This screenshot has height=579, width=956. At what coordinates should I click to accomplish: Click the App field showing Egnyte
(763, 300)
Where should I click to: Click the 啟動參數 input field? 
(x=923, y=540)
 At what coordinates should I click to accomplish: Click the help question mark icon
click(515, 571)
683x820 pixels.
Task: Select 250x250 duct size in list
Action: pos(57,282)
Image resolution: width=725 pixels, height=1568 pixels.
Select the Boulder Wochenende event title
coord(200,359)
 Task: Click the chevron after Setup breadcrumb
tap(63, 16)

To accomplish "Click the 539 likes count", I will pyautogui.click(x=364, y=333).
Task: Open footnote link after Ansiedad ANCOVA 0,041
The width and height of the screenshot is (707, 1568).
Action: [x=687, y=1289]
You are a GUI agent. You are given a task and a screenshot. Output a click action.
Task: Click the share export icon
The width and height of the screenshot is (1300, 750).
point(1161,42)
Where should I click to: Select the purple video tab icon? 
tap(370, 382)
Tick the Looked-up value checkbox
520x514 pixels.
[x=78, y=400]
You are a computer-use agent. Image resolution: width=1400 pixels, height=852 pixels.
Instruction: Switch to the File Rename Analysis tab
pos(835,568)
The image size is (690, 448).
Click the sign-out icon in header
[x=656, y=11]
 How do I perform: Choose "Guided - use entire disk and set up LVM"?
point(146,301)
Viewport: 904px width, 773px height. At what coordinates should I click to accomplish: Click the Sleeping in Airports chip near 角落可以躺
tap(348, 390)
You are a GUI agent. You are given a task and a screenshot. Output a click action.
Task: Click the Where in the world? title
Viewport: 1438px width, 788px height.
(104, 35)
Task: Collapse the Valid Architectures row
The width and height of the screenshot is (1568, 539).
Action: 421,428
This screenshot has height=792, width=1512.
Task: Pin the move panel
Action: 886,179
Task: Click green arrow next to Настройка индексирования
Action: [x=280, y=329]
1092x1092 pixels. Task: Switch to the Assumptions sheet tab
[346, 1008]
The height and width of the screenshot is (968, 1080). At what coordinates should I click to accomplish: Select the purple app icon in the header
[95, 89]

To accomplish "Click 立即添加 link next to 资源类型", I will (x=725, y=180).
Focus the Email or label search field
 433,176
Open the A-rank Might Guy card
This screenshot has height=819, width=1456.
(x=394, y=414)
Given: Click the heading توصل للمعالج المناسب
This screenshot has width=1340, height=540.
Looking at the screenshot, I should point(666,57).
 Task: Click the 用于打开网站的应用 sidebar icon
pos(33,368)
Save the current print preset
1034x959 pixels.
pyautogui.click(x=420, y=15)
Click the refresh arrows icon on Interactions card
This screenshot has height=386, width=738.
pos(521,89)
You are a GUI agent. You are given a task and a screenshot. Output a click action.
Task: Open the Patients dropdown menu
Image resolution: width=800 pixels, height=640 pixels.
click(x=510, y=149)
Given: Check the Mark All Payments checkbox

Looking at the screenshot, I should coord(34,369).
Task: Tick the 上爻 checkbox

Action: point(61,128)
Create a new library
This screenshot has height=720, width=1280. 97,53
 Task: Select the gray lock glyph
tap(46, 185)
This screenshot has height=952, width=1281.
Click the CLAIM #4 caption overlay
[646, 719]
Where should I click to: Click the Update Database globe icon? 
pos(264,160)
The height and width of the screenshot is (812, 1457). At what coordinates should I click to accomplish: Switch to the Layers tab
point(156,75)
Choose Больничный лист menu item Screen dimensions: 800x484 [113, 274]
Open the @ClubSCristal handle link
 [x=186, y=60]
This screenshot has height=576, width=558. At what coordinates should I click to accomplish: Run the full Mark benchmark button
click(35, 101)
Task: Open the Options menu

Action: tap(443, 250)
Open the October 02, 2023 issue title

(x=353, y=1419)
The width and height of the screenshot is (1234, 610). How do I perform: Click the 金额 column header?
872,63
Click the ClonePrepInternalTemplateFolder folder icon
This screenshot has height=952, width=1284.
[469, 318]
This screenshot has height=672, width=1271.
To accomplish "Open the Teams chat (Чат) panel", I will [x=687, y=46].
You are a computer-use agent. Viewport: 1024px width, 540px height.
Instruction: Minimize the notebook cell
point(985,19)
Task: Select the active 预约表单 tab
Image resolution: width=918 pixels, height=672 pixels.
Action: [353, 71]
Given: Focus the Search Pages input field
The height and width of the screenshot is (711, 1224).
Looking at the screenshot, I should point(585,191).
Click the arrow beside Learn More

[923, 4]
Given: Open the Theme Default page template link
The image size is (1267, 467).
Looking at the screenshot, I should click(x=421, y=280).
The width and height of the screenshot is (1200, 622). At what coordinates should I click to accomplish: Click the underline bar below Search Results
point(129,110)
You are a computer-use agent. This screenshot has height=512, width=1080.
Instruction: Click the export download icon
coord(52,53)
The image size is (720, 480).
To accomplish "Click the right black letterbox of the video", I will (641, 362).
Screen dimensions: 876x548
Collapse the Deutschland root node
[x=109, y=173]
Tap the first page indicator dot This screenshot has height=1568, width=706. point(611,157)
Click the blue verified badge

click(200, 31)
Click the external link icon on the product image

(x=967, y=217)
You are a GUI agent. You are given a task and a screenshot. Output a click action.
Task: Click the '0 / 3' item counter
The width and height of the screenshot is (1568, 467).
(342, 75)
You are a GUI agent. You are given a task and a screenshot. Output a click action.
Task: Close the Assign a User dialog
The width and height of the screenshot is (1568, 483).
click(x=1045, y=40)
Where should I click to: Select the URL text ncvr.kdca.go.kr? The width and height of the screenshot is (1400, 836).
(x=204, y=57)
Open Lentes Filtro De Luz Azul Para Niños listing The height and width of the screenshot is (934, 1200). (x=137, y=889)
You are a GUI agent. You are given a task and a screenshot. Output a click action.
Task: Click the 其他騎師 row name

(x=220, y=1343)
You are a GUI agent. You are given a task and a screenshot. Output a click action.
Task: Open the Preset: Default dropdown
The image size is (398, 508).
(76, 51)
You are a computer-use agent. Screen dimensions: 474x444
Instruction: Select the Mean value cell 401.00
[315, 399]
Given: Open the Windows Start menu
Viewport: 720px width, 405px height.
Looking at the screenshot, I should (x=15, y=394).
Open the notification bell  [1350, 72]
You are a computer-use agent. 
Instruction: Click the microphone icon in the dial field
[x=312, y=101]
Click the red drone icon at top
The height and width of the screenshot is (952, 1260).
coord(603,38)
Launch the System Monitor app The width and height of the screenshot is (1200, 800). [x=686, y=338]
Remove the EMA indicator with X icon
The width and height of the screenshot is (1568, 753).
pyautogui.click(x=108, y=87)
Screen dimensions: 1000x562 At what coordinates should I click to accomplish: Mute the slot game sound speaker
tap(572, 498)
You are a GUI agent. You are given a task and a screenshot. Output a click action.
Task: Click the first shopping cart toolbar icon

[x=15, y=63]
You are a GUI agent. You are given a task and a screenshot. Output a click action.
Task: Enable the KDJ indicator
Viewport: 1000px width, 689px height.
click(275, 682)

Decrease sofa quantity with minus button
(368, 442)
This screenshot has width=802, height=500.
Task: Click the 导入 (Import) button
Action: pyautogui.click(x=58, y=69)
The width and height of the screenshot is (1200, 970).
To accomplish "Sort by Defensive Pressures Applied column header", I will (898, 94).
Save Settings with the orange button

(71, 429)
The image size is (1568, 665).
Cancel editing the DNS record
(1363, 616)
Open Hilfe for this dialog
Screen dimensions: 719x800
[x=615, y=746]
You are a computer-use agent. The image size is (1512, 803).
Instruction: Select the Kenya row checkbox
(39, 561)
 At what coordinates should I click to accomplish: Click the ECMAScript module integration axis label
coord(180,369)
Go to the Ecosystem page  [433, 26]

---

WHAT IS BEING ASKED
Using the listing above, report each line that mentions the word "Default".

EXPECTED OUTPUT
Given: Open the Theme Default page template link
Task: Open the Preset: Default dropdown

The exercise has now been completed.